■ WORK TASK ■
Each line from the one with "Where should I" through the final line of the entries below must be printed exactly, and the pictures must not be.

Dataset entries
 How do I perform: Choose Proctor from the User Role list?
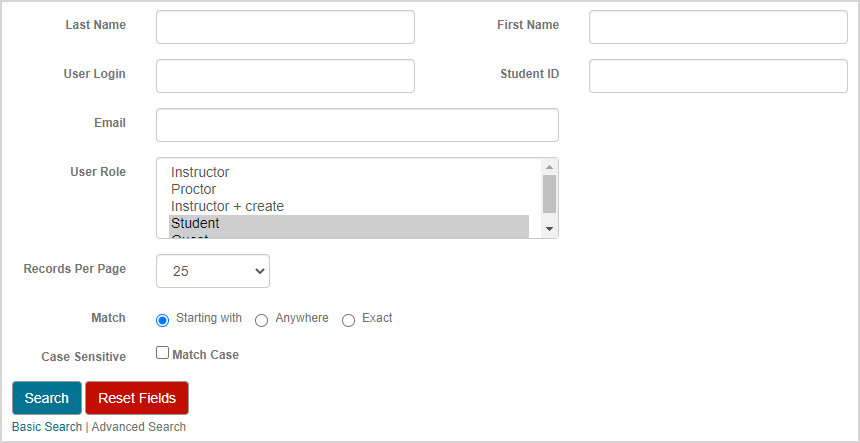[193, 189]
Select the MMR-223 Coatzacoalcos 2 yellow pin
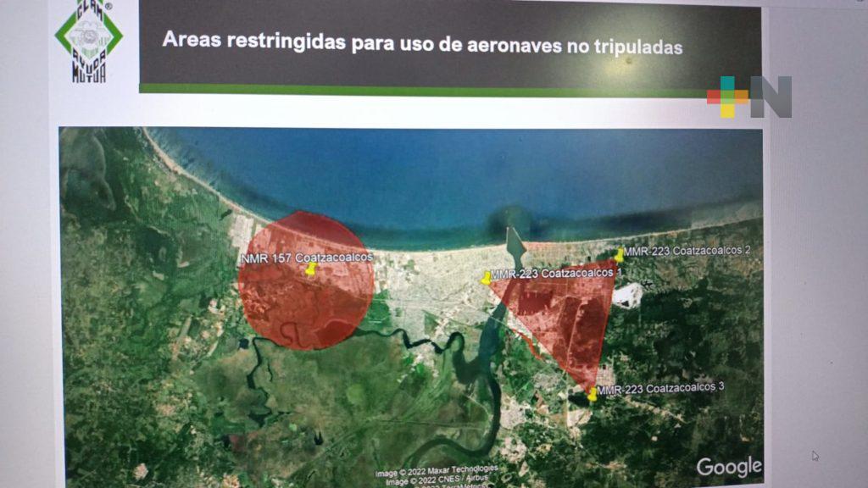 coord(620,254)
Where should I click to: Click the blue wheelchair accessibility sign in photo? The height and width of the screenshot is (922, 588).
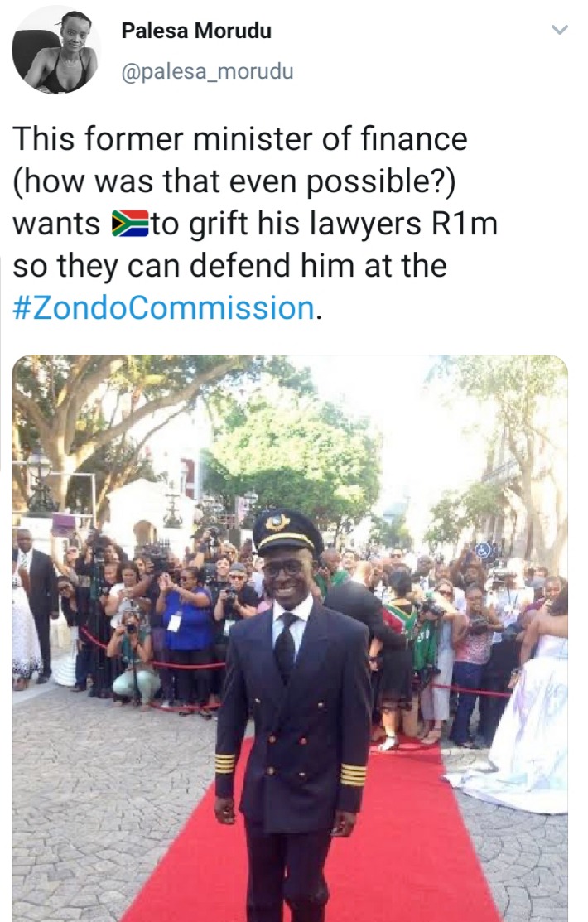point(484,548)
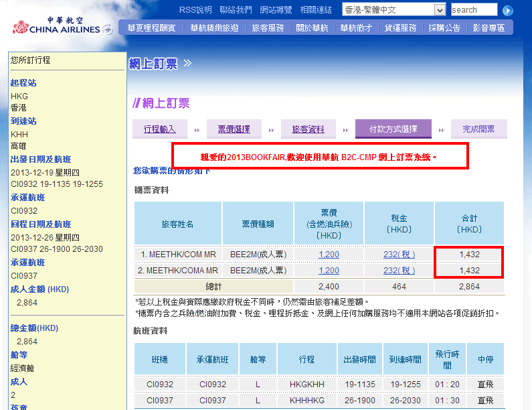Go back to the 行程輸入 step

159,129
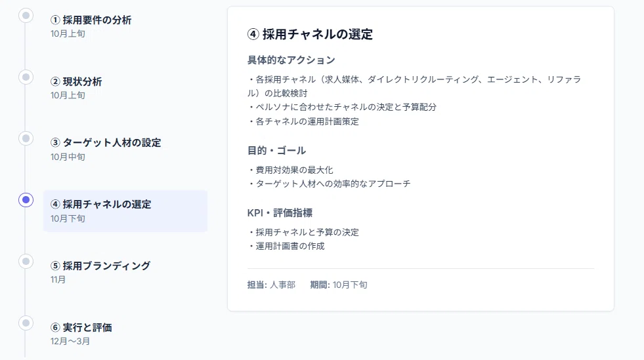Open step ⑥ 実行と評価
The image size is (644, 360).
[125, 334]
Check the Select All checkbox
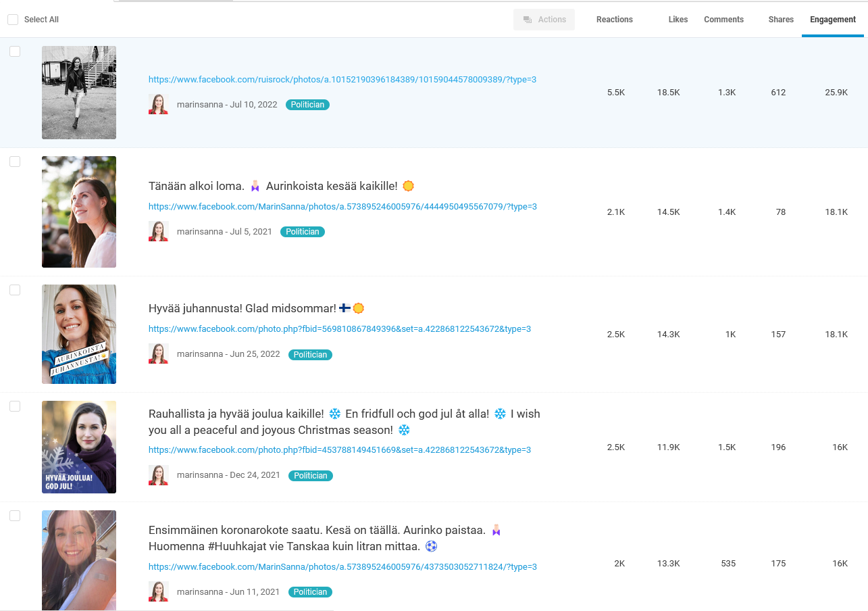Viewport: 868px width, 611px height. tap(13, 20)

■ ANSWER TO THIS PROBLEM ■
Where should I click to: Click the blue wheelchair accessibility sign in photo? The height and width of the screenshot is (922, 588).
point(484,548)
Go back to the 行程輸入 step

159,129
Open step ⑥ 実行と評価
The image size is (644, 360).
[125, 334]
Check the Select All checkbox
Viewport: 868px width, 611px height. tap(13, 20)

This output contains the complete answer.